12. Since all the disability compensation benefits are past-due, they must be paid in a lump sum. Workers’ Compensation Rule 19.1000. Under 21 VSA Sec. 652(c), orders for lump sum disability benefits shall segregate excludable expenses and pro-rate the remainder of the payments in order to protect the claimant’s entitlement to Social Security benefits. In this case, one-third of the permanent partial disability award of $22,820.32 is excludable and the balance of $15,213.55 shall be paid by the insurer, pro-rated over the lifetime of the Claimant at the rate of $53.27 per month starting as of November 9, 2004.
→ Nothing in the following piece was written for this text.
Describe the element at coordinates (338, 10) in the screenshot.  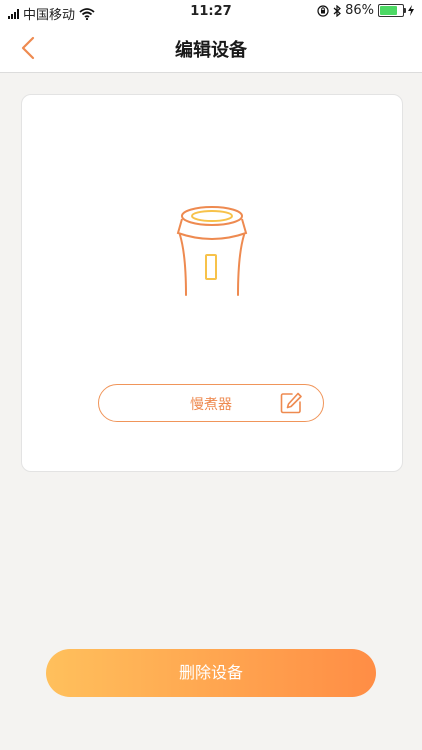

Therefore, based upon the foregoing findings of fact and conclusions of law, the Commissioner determines that the Claimant is entitled to the following:
1. Medical benefits regarding the Claimant’s right knee condition in the amount of $40,722.03;
2. Permanent partial disability benefits in the amount of $22,820.32 of which $7,606.77 shall be paid forthwith and the balance of $15,213.55 shall be paid over time, amortized as the rate of $53.27 per month starting on November 9, 2004 for the lifetime of the Claimant;
3. Interest shall be paid at the legal rate on the medical benefits from the date of each medical service and the permanent partial disability from July 27, 2007 to the date of payment (except for future amortized payments in number 2 above);
4. Attorneys’ fees of $9,000.00, and costs of $2,592.10.
Dated at Montpelier, this 6th day of November 2007.
Patricia Moulton Powden
Within 30 days after copies of this opinion have been mailed, either party may appeal questions of fact or mixed questions of law and fact to a superior court or questions of law to the Vermont Supreme Court. 21 V.S.A. Sec. 670, 672.